Изменить размер шрифта - +
Становится дворянином и Владимир Боровиковский. У осыпанных монаршими милостями верноподданных «дворянская царица» не могла не рассчитывать на самый торжественный прием. Но время и обстоятельства вносили свои поправки.

Новорожденное новороссийское дворянство не в состоянии даже подражать «светлейшему». Поздней осенью 1786 года исполнителям воли Потемкина приходится специально вызывать предводителей дворянства для участия в приготовлениях. Снова всплывают фантастические планы, неосуществимые замыслы, бесконечные разговоры и кляузы. На словах и на бумаге никто никому не хочет уступать первенства, а грозная чума внутри страны и сложные внешнеполитические обстоятельства заставляют сомневаться, что путешествие в Тавриду вообще состоится. В сентябре 1786 года В. В. Капнист пишет жене из Чернигова:

«Начинают, однако, сомневаться, приедет ли она.

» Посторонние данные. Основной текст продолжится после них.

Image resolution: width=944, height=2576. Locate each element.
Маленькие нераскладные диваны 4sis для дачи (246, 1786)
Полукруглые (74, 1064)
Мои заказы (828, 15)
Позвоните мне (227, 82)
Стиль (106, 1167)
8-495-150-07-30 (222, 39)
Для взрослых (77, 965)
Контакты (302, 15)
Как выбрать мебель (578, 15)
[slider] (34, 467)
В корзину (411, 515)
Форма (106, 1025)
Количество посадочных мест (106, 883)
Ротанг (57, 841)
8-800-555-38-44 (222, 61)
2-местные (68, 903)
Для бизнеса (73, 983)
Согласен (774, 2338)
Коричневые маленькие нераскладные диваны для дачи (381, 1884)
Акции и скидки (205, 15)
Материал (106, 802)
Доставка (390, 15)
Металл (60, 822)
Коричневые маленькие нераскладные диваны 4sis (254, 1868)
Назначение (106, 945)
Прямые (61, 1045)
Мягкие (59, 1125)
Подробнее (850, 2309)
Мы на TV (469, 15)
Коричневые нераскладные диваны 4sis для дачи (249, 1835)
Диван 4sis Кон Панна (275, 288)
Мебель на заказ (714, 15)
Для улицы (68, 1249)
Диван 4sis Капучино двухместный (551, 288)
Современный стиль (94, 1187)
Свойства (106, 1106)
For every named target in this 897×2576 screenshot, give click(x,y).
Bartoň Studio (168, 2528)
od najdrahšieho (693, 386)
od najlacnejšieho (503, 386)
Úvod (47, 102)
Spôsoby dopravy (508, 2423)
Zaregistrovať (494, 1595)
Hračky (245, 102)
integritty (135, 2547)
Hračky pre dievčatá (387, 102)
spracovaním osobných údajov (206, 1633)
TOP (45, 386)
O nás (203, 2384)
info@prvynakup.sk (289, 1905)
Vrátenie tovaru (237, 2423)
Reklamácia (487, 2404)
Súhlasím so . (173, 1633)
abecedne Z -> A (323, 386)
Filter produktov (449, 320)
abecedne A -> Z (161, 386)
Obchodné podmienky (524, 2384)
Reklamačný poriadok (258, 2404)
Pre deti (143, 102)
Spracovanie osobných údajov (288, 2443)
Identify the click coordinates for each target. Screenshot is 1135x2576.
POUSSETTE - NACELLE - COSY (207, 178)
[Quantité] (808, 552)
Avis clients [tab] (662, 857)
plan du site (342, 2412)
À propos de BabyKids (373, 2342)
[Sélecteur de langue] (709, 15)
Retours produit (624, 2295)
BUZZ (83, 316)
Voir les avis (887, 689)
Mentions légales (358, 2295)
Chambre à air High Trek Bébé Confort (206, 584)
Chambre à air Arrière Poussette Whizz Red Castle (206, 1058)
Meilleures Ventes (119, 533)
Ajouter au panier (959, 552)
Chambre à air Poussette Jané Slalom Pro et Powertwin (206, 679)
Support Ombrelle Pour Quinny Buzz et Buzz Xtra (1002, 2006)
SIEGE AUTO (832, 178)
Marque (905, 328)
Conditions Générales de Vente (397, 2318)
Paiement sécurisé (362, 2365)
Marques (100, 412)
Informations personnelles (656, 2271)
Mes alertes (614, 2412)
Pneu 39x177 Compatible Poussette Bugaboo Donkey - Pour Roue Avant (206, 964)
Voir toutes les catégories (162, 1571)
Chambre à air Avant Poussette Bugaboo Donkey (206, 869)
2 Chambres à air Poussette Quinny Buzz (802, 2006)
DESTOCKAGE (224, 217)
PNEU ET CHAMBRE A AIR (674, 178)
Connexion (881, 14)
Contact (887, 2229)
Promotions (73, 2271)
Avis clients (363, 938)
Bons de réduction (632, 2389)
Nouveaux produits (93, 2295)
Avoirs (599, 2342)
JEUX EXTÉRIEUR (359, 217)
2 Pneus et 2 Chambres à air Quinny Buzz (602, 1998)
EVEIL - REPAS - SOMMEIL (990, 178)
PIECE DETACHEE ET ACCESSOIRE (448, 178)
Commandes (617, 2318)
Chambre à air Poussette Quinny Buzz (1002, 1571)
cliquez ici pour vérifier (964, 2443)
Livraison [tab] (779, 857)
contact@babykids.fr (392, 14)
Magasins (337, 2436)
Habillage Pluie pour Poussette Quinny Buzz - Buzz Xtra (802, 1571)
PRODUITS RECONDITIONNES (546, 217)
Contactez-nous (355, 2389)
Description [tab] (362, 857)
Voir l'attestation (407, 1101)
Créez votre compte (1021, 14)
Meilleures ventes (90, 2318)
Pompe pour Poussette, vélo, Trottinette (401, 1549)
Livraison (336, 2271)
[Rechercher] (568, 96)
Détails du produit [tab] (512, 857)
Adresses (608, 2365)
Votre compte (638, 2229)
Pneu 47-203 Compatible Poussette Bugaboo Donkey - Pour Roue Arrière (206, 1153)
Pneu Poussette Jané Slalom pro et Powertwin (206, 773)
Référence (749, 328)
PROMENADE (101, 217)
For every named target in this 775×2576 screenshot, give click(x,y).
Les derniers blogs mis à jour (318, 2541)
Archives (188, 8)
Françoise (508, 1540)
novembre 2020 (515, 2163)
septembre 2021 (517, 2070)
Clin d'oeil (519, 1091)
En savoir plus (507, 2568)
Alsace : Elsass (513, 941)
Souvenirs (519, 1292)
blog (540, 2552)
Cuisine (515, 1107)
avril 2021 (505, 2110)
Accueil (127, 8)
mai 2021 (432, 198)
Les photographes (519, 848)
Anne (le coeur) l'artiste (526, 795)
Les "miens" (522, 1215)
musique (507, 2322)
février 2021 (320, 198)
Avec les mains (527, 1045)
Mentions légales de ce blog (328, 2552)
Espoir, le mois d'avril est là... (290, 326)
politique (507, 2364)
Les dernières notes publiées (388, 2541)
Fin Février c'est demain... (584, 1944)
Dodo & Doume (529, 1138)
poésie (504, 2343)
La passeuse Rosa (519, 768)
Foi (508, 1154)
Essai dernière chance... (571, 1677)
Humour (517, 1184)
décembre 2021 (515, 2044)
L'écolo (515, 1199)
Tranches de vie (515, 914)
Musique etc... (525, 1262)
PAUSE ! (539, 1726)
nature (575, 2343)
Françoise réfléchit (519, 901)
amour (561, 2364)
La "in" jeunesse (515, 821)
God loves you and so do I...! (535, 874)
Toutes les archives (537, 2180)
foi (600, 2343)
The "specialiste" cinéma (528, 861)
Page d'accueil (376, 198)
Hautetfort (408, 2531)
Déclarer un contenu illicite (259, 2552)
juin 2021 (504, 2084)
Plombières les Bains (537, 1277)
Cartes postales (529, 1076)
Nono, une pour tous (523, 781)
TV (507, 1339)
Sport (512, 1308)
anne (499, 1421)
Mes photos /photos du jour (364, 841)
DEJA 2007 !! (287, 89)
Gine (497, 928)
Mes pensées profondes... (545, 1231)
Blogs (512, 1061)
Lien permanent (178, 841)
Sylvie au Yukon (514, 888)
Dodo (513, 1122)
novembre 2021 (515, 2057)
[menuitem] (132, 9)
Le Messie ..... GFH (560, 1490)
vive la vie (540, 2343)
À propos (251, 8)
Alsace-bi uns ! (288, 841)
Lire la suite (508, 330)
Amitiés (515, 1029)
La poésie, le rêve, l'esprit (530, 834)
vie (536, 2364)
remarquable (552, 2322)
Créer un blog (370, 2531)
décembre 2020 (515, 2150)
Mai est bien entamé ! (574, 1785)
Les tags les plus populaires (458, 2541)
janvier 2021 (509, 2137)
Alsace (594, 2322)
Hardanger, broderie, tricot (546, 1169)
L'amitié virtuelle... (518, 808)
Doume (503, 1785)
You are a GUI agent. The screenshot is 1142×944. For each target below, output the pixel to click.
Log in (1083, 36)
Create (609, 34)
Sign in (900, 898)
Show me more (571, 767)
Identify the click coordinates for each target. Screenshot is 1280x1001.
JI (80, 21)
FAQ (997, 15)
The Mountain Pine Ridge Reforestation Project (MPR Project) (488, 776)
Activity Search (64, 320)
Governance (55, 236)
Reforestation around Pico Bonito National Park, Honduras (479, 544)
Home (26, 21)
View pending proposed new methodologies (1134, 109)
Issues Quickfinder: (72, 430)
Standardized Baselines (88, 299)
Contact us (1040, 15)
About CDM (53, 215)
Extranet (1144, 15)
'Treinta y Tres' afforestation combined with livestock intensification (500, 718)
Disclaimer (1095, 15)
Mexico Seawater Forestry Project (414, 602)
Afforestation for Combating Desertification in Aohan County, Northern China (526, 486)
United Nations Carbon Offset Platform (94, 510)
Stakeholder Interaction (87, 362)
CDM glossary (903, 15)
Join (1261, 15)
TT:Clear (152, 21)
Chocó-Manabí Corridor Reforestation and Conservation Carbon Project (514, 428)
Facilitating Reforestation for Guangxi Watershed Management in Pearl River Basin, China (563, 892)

Августа 6 числа скончался король прусский. На престол взошел его племянник, столь холодно принятый в Петербурге. Полагают, что он не будет сидеть сложа руки. За короткий срок два курьера проследовали из Константинополя в Петербург. Франция, сказывают, придерживается той же политики, коей результаты не замедлят обнаружиться. Быть может, все сии обстоятельства воспрепятствуют ее величеству предпринять столь длительное путешествие, тем более что командующий флотилией галер, приготовленных в Киеве для поездки ее величества по Днепру, совершил рейс и обнаружил много препятствий; главное, почти везде, где в прошлом году были песчаные мели, река теперь глубока, а там, где было глубоко, сейчас обмелело так, что будущей весной путешествие ее величества оказывается небезопасным. Из-за всех этих затруднений царица, быть может, не предпримет сего путешествия, и я молю бога, чтобы так оно и было. У меня было бы меньше забот…»

А «светлейший» не жалуется на недостаток времени — даже в личных письмах, даже во внутренних распоряжениях не хлопочет об отсрочке поездки — нет и намека на это в его разговорах с императрицей. Все знают и должны быть уверены: в делах Потемкина не бывает осечек. Другое дело — как складывается в действительности поездка императорского кортежа, какие обстоятельства вносят в нее коррективы и изменения. Рука «светлейшего»? К такому выводу можно прийти сегодня на основании сопоставления разнохарактерных документов, распоряжений и их отмен, устных указаний и письменных предписаний. Современники никакими доказательствами тому не располагали.

Дорога от Петербурга до Киева не может занять много недель. Но в Киеве императрице со свитой предстоит пересесть на суда — они и дожидаются ее, восемьдесят баржей и галер, — а Днепр в феврале, само собой разумеется, покрыт льдом. И вот задержка, непонятным образом не предусмотренная в Петербурге, раздражающая многих участников поездки. Зато Потемкин получает еще пару месяцев для завершения начатых работ. «Князь Потемкин, — замечает один из участников кортежа, — постоянно почти находился в отсутствии, занятый приготовлением великолепного зрелища, которое намеревался представить взорам своей государыни при вступлении ее в области, ему подчиненные». Все-таки зрелища. Но куда исчезал Потемкин, чем именно занимался, очевидцы не знали. И этому во многом способствовали сложившиеся обычаи екатерининского двора.

Во время поездки, имея возможность постоянных встреч с Екатериной, Потемкин, ко всеобщему удивлению, не ищет общества императрицы. У Екатерины в Киеве двор, приемы, привычный придворный ритуал. У «светлейшего» своя, во всем подобная царской, резиденция в лавре. Сюда на прием к нему приезжают те же придворные чины, местные дворяне, искатели протекции, послы. «Когда, бывало, видишь его, небрежно лежавшего на софе, с распущенными волосами, в халате или шубе, с туфлями на босу ногу, с открытой шеею, то невольно воображаешь себя перед каким-нибудь турецким или персидским пашою, — замечает французский посол, — но так как все смотрят на него как на раздателя неких благ, то и привыкли подчиняться его странным прихотям».